= Pierre Daboval =

French artist (1918–2015)

Pierre Daboval (/fr/; 3 July 1918 – 11 May 2015) was a French artist.

Daboval studied at the Académie de la Grande Chaumière, the Académie Julian and the Ecole des Beaux-Arts in Paris, 'plucking here and there from the teachings, until I had enough to make a bouquet'.

== Career ==
From 1949 to 1951 he lived and worked in Sweden, and then, on his return to France he lived successively in Auvers-sur-Oise and Saint-Rémy-de-Provence. The Musée Estrine in Saint-Rémy-de-Provence holds an important collection of his work.

He has exhibited in Switzerland, Belgium and France. In 1974 his works were shown at the Galérie Romanet, Paris, as part of an exhibition of erotic drawings ('Un peu d'erotisme'), alongside Hans Bellmer, Bernard Buffet, André Masson, Josep Puigmarti and Picasso.

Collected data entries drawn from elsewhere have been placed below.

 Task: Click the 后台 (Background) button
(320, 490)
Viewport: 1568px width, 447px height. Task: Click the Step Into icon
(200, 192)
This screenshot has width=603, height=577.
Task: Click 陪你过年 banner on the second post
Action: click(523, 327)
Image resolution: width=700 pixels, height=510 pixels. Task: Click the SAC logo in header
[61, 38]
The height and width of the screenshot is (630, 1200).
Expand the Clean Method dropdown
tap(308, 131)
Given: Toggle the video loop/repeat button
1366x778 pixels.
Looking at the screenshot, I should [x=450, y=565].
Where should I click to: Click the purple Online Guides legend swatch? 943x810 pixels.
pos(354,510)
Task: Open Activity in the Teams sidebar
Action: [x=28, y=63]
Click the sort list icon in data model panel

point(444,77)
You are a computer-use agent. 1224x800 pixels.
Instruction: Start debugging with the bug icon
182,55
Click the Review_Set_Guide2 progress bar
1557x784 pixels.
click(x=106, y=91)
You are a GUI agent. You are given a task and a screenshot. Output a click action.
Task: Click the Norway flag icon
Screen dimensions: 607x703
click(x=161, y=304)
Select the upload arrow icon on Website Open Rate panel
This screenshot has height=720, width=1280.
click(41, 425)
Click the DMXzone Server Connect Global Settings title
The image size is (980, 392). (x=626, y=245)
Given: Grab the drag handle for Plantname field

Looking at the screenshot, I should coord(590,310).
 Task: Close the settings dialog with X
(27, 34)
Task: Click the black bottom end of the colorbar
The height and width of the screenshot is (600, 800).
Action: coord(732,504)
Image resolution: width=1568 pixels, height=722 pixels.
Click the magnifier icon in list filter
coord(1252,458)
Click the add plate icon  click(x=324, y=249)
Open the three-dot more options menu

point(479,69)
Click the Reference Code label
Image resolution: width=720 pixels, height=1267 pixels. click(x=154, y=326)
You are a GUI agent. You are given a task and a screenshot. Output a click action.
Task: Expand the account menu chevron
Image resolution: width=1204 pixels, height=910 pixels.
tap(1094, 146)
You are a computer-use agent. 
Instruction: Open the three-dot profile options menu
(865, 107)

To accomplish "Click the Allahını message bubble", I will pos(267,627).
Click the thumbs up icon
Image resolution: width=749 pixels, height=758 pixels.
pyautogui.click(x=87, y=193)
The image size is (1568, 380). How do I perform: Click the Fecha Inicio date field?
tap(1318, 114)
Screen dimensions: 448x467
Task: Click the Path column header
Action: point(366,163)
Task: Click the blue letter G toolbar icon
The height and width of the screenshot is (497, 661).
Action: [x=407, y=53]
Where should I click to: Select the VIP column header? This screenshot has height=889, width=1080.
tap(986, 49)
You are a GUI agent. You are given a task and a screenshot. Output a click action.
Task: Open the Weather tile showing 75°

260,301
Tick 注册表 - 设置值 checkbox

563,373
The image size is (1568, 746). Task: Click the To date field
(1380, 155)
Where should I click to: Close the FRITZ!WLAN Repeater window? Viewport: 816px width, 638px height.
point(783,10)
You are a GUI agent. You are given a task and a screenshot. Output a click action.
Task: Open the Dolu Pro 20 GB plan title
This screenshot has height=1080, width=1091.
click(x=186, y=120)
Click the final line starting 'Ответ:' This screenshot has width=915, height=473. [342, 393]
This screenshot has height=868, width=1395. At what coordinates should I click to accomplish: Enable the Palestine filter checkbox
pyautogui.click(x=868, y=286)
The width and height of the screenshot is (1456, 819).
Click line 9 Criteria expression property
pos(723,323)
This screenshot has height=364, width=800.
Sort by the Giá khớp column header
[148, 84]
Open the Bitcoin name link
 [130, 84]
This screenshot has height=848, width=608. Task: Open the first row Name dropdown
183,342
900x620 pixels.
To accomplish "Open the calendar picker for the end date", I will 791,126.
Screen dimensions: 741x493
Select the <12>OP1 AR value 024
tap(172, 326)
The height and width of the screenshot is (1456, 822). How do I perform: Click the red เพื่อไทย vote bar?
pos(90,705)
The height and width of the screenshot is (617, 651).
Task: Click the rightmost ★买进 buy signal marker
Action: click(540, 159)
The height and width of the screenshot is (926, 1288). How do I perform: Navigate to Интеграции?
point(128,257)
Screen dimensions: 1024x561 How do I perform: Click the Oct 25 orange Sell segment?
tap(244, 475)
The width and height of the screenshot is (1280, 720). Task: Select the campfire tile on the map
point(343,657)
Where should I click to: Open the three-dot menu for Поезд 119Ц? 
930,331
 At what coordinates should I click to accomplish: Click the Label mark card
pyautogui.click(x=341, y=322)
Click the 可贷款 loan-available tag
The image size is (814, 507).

In 1970 Daboval gave up painting to devote himself to drawing: 'I felt definitively that drawing, which I had always loved, was truly my vehicle: firstly the incisiveness of the pen, then the pencil, with its sensual inflections- these were to become my means of expression for these delicate things.... I feel there are infinite possibilities to exploit, despite the obvious restrictions of black and white. There are further subtleties to discover when entering this universe in which I feel at home and which I discover, little by little, to be under-exploited, perhaps because it still instils fear.'
Between 1975 and 1990 Pierre Daboval explored what he called the 'fantastico-érotique'. 'He is able to synthesise the male and the female like no other artist I know of (except Picasso, Masson and Bellmer) but with a totally different personality.' From 1990 he mainly produced portraits, especially self-portraits.

From 1998 to his death in May 2015 he lived and worked in Mirepoix, Ariège.